Stored dataset items:
⁂
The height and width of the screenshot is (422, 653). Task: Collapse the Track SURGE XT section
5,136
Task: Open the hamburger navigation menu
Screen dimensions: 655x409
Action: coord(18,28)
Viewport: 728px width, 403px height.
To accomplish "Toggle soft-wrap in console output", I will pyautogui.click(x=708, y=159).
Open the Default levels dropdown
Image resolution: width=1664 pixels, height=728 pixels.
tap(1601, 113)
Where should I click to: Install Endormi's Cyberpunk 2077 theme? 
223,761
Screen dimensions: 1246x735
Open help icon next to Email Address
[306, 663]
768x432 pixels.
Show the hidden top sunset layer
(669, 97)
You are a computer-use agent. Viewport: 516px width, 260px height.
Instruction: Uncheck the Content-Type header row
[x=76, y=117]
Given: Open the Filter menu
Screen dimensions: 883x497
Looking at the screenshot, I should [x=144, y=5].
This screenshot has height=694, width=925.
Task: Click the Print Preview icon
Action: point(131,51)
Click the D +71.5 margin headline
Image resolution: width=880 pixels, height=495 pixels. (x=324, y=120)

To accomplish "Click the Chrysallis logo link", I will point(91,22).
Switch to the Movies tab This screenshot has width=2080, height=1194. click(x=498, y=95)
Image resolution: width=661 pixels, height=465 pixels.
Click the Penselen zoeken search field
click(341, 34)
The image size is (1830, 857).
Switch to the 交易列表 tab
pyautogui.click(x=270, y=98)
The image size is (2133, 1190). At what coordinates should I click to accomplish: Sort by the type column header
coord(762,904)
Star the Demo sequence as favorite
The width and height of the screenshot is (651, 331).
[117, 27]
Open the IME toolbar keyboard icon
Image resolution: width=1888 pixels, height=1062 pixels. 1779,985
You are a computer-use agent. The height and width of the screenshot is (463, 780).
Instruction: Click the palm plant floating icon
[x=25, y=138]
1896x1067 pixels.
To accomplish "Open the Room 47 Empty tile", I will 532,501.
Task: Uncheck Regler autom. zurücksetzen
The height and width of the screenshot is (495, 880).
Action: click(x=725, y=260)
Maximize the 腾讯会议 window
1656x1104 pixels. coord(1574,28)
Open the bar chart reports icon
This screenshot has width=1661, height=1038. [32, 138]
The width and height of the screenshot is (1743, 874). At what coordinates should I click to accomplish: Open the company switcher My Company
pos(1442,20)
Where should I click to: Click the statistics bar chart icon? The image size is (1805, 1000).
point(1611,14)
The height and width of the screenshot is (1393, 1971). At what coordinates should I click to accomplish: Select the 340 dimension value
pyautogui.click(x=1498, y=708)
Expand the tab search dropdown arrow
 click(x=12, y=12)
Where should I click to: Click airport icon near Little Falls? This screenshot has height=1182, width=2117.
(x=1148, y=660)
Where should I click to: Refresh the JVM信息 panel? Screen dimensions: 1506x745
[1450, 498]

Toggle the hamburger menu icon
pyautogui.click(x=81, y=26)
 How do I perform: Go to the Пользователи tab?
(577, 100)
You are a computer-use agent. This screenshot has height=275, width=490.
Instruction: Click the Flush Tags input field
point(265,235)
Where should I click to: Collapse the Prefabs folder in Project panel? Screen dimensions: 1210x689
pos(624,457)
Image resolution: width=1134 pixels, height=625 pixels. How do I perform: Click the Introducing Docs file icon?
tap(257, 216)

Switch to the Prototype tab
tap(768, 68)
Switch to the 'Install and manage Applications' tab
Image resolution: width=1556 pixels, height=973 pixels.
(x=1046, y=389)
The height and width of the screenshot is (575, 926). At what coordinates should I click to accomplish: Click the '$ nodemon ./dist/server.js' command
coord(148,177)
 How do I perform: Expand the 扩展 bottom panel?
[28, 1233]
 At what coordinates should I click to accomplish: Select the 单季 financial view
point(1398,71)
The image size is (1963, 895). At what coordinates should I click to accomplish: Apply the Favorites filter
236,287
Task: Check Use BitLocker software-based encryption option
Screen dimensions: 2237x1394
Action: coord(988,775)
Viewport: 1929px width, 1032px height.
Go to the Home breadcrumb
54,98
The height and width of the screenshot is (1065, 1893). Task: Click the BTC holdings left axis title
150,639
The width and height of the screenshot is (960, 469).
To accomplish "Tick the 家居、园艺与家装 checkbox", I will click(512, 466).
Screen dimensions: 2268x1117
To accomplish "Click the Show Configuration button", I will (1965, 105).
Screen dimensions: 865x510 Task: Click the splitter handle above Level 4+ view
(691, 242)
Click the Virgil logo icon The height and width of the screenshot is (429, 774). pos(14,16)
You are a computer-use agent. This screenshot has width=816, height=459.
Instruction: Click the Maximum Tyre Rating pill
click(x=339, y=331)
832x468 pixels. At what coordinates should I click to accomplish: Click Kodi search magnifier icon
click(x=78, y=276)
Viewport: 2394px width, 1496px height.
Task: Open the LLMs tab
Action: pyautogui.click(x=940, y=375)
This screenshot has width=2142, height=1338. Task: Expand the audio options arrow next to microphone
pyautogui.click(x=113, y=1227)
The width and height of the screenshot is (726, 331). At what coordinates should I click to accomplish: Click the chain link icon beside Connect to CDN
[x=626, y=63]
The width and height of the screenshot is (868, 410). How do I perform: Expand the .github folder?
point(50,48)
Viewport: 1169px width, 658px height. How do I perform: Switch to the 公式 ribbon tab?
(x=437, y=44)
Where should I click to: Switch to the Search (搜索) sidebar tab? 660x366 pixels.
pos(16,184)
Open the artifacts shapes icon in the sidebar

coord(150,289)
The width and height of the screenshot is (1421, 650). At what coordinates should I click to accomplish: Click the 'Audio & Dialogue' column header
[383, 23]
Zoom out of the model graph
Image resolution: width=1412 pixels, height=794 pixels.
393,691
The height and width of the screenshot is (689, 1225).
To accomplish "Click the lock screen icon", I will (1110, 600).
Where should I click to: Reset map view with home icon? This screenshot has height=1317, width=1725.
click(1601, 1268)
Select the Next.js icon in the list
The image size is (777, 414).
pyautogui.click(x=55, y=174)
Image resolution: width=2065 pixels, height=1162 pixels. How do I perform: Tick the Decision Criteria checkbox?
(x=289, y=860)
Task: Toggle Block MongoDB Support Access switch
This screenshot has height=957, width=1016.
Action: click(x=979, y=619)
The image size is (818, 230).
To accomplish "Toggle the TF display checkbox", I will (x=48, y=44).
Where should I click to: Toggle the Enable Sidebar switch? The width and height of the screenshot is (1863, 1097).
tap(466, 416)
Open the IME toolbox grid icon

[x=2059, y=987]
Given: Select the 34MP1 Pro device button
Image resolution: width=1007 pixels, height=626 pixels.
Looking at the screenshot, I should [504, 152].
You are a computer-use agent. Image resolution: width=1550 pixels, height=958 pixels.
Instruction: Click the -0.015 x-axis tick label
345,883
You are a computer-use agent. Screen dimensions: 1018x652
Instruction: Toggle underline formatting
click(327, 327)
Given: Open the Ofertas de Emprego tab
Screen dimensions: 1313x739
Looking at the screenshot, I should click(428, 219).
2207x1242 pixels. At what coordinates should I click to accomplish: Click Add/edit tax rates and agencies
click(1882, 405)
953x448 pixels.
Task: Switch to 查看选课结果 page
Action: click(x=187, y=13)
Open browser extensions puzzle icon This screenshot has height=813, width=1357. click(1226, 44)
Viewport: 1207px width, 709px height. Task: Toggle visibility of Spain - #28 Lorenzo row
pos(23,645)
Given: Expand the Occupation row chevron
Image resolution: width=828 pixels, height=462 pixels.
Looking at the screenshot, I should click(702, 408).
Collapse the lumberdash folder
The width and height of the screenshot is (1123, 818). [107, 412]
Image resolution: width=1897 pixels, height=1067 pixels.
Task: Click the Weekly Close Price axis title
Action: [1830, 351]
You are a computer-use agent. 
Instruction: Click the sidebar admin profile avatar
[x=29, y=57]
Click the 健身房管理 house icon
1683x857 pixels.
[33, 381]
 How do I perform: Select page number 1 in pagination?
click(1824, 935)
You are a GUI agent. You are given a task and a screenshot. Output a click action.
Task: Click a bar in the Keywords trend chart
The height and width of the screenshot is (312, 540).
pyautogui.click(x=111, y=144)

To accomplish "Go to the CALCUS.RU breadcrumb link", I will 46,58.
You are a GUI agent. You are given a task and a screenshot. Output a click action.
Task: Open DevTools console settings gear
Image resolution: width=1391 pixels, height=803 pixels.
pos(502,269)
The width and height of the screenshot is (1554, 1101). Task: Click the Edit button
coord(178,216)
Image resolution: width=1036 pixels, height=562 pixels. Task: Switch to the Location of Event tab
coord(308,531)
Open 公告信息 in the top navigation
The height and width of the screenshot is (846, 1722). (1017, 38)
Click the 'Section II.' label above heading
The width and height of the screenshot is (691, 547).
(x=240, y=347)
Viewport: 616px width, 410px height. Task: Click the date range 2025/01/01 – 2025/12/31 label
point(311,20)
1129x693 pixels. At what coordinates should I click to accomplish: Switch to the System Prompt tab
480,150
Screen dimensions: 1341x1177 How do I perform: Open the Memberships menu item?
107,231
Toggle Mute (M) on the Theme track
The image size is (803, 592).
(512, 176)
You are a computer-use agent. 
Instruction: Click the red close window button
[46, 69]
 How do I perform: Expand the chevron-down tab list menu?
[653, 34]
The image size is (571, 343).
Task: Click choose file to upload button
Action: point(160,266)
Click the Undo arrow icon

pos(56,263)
⁂
Requirement: Report each line of the data that includes the string "agent".

Your response:
You are a computer-use agent. Viewport: 516px width, 260px height.
You are a computer-use agent. The height and width of the screenshot is (463, 780).
You are a computer-use agent. This screenshot has height=275, width=490.
You are a computer-use agent. This screenshot has width=816, height=459.
You are a computer-use agent. Image resolution: width=1550 pixels, height=958 pixels.
You are a computer-use agent. Screen dimensions: 1018x652
You are a computer-use agent. 
You are a GUI agent. You are given a task and a screenshot. Output a click action.
You are a GUI agent. You are given a task and a screenshot. Output a click action.
You are a computer-use agent. 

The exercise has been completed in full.